The former salt mine Turda was the real highlight of the trip, a truly magical place, quite spectacular and unbelievable, with marble like walls made of layers of ground and salt, mixing white and black curves in a neverending dance and game of shapes, palace like corridors and halls. It was considered the most beautiful underground site worldwide in some top and it's as old as history remembers, from the antiquity. The main hall is enormous, over 100m high, naturally decorated with salt efflorescences, stalactites and an underground lake with an island. Manmade scifi looking wooden structures complete the hallucinating views. You can even rent a boat and row around the lake, buy salt bars for skin treatment and deodorants. In the Crivac room there was a XIX century wooden structure that used horses to bring blocks of salt to the surface. After two weeks of going suddenly from darkness to bright light the horses would go blind and after six months they would turn useless.
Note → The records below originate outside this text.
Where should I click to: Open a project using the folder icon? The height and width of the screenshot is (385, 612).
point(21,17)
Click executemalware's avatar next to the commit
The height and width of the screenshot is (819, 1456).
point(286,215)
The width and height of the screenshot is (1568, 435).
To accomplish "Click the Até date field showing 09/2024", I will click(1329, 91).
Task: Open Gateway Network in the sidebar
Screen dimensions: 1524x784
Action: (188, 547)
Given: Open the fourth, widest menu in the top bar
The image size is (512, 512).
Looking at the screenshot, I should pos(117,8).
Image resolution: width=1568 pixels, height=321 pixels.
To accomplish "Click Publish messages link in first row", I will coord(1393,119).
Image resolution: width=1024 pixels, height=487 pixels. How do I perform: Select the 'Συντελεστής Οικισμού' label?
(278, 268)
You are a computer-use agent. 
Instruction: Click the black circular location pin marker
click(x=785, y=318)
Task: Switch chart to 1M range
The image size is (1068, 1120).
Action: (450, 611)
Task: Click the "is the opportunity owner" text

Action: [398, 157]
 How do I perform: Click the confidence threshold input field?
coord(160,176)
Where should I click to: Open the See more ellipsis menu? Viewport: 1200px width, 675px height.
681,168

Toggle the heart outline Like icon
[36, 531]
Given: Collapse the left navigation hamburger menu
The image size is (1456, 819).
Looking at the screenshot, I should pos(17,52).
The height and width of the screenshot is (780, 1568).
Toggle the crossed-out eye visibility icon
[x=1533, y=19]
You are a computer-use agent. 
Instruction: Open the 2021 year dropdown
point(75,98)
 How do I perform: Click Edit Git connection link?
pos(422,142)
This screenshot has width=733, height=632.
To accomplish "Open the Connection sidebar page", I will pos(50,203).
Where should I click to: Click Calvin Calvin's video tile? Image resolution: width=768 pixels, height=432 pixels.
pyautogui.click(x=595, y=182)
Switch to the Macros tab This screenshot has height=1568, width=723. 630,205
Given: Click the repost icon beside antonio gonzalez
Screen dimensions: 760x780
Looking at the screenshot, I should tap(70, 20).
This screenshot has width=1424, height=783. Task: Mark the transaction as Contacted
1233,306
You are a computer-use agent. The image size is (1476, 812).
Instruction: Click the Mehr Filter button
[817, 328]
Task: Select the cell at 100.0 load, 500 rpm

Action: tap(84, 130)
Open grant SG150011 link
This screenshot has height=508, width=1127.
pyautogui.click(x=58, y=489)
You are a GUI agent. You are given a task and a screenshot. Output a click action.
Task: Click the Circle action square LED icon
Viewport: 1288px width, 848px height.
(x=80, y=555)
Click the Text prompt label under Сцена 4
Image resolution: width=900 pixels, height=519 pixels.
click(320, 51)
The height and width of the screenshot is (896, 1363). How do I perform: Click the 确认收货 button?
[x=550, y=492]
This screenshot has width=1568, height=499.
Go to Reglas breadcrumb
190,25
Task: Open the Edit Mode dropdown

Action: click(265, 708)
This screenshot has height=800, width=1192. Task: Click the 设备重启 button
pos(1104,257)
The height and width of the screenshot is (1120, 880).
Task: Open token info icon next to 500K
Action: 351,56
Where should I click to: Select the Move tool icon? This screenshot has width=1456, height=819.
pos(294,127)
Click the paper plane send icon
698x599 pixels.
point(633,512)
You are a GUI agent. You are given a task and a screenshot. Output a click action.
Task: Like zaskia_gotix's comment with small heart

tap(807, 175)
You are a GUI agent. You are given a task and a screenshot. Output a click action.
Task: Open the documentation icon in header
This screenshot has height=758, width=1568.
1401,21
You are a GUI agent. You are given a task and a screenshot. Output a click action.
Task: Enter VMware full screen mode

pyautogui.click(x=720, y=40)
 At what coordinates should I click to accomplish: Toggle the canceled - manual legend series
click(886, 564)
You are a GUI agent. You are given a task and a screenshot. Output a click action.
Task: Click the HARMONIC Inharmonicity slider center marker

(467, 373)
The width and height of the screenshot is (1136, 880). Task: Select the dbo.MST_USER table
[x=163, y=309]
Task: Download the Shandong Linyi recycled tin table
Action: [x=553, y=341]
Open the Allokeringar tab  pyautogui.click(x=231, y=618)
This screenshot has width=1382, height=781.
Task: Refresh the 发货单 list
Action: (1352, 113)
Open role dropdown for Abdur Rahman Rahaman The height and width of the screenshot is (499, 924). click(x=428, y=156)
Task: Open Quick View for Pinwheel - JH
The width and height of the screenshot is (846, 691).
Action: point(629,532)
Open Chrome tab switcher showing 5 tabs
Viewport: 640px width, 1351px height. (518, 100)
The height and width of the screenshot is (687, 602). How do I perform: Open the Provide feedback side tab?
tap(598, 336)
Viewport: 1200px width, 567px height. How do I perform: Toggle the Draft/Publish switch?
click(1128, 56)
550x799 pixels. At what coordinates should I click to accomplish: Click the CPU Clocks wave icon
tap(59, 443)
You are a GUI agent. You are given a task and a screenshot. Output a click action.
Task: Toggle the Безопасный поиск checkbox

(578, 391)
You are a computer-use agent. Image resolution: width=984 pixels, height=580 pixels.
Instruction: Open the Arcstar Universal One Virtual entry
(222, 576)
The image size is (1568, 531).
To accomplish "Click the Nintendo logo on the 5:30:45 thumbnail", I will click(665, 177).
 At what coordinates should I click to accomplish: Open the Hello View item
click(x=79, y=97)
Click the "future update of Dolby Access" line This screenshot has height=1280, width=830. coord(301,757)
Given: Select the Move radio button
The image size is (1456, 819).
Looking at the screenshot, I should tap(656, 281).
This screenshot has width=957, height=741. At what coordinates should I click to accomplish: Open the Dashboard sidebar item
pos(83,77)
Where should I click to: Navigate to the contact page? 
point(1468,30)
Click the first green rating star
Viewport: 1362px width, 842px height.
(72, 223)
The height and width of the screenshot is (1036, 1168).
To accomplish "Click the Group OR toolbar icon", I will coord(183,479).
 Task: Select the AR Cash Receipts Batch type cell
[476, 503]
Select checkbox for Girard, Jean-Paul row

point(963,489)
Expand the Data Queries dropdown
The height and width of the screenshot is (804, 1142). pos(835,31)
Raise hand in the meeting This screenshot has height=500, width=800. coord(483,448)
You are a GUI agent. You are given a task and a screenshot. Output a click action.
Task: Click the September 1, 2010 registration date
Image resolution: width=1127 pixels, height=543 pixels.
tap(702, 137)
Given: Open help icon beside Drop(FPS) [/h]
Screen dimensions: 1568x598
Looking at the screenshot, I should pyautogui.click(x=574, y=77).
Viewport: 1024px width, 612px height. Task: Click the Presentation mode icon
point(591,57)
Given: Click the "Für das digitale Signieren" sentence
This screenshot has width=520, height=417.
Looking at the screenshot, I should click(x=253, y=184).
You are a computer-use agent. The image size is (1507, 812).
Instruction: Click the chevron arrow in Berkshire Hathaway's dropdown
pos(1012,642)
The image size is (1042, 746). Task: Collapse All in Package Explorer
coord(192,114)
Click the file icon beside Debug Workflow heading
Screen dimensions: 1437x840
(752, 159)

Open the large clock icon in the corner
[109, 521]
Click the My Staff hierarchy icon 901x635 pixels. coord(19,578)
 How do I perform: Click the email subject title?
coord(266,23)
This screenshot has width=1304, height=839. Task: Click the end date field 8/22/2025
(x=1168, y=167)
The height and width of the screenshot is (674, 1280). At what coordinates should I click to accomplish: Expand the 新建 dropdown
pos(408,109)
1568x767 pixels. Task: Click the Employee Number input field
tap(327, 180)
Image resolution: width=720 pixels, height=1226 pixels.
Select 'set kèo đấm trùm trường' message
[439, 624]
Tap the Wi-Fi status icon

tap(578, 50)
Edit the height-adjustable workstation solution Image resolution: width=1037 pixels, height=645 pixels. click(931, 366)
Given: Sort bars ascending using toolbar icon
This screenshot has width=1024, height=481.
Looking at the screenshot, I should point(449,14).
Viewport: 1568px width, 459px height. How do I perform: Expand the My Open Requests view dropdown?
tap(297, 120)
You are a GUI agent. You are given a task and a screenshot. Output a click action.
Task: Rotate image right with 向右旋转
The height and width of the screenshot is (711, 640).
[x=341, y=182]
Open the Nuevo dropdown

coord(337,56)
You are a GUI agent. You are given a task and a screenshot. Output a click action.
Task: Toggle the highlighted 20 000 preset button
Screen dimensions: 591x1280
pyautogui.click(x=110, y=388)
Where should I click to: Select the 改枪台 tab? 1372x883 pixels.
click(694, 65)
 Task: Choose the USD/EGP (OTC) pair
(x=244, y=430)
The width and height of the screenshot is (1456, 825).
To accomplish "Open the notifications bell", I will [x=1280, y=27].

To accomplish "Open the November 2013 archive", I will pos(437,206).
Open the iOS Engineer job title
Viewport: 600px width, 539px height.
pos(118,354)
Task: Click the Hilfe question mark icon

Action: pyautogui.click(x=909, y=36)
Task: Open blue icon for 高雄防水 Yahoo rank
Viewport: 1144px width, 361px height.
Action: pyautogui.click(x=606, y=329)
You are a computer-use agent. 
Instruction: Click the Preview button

As we also needed to restore our forces from time to time we explored some thermal resorts. Ocna Sibiului sports several salty lakes among a green landscape where there used to be salt exploitations. The degree of salinity differs from one lake to another, we spread some stinky black mud all over our bodies and went floating in about four of the lakes. In Bazna there were outside and inside pools of warm dark green water packed with minerals, same in Caciulata between the mountains where the pools also offered hydromassage. All at maximum five Euros dumping prices.

I am realizing now the power of water, that takes so many shapes and we experienced in so many ways during the trip. Away from the sea there were rivers, streams, creeks, springs, pools, lakes and waterfalls, underground waters making their ways through the rocks and creating caves or gorges. In Sibiel we could hear the stream that flows along the unpaved road, the same in Caciulata where we slept basically on the street leading to the forest. Sometimes the water would mirror a monastery or a village, other times it would rush over stones through its green banks where a horse may graze.

 Not to forget the rain and the beautiful rainbow gracing the green fields just before sunset.

I was filled with love, wonder, awe, feeling energized, refreshed and above all grateful for being able to experience such beauty. One of my best vacations, really. I had to be away for a long time to realize I come from a very special place. To be repeated.